I want to first say that I feel WAAAY better after my little ranting episode. I don't hate men, I love men. I was mostly angry at myself for letting someone be so disrespectful to me - I'd called the whole situation, and could have prevented it by simply canceling and never seeing the guy again. That's not a guy thing, that's a Casey-should-have-stuck-to-her-guns thing. So, apologies for the man-hating in the rant - sexism from either side is a no-go in my book.
I'd say that a lot of my anger came from fear, and that I haven't yet figured out the having-someone-love-me-back part. Actually, I haven't figured out the having-a-mutual-love-thingy-with-someone-I-think-is-awesome part. It's the awesome, you see, that gets me into trouble. I want awesome. I'm not talking perfect - fuck perfect. I want someone who is interesting to me, someone who is creating something great in their life. I'm really not into someone who has given up on being themselves - in a job they hate, in a life that's not theirs... do not want. Unfortunately, most of what is out there is not awesome, for me at least.

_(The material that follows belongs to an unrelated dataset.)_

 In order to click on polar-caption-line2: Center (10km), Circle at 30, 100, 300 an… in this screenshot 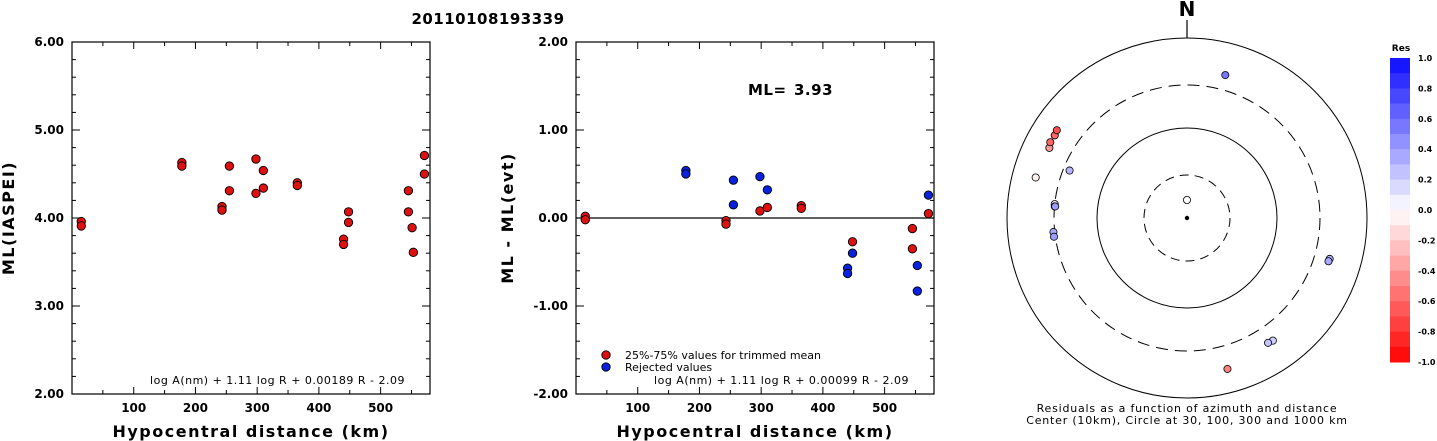, I will do `click(1187, 420)`.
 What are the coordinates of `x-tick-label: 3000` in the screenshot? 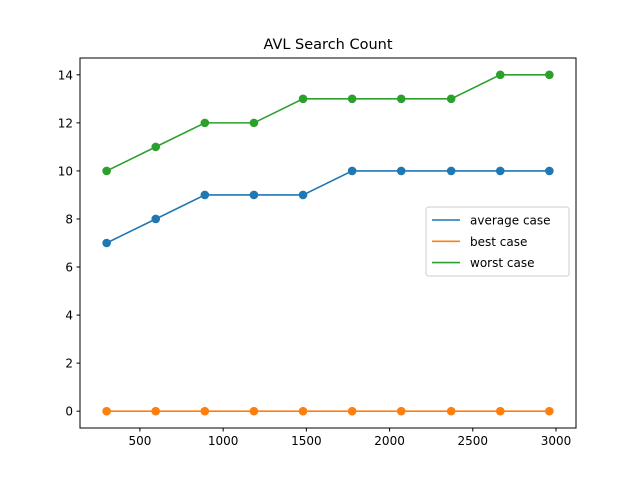 It's located at (556, 441).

Going back to the fear for a moment: a lot of that comes from the fact that I know that I will pick single over not right, over boring, over unkind, over not awesome. I don't want to remain single, but I will fucking stay single if my only options are that and someone that I don't absolutely dig. And that scares the shit out of me. And I am confronted with that fear every time I put someone to the curb, because it reminds me how far I am from what I want.

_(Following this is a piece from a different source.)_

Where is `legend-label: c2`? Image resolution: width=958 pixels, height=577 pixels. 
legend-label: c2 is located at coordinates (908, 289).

Having said that, there are a few guys that I have been seeing, with varying degrees of seriousness. Most serious is N, a guy with many of the qualities I'm looking for - intelligence, humor, kindness, passion. He definitely makes me a priority, which feels pretty great. Unfortunately, I'm not super attracted to him. I suspect that if we'd met and gotten to know each other as friends (instead of on OKCupid), we'd be great friends where an attraction would build naturally. So, I'm hanging out with him to see if he grows on me.
This makes me wonder what standards I should set for myself as far as compromise is concerned. Should I consider seriously dating someone who would provide wonderful companionship, but with whom I don't have a lot of physical attraction? Should I hold off for being swept off my feet, or does that even really exist? At what point does loneliness outweigh the need to find that mythical unicorn, the perfect match? I have to get to sleep now, but will definitely be thinking about that over the next couple of days.
So, while I am feeling much better about myself and men, I think that balancing standards and natural attraction will be the theme of my dating life.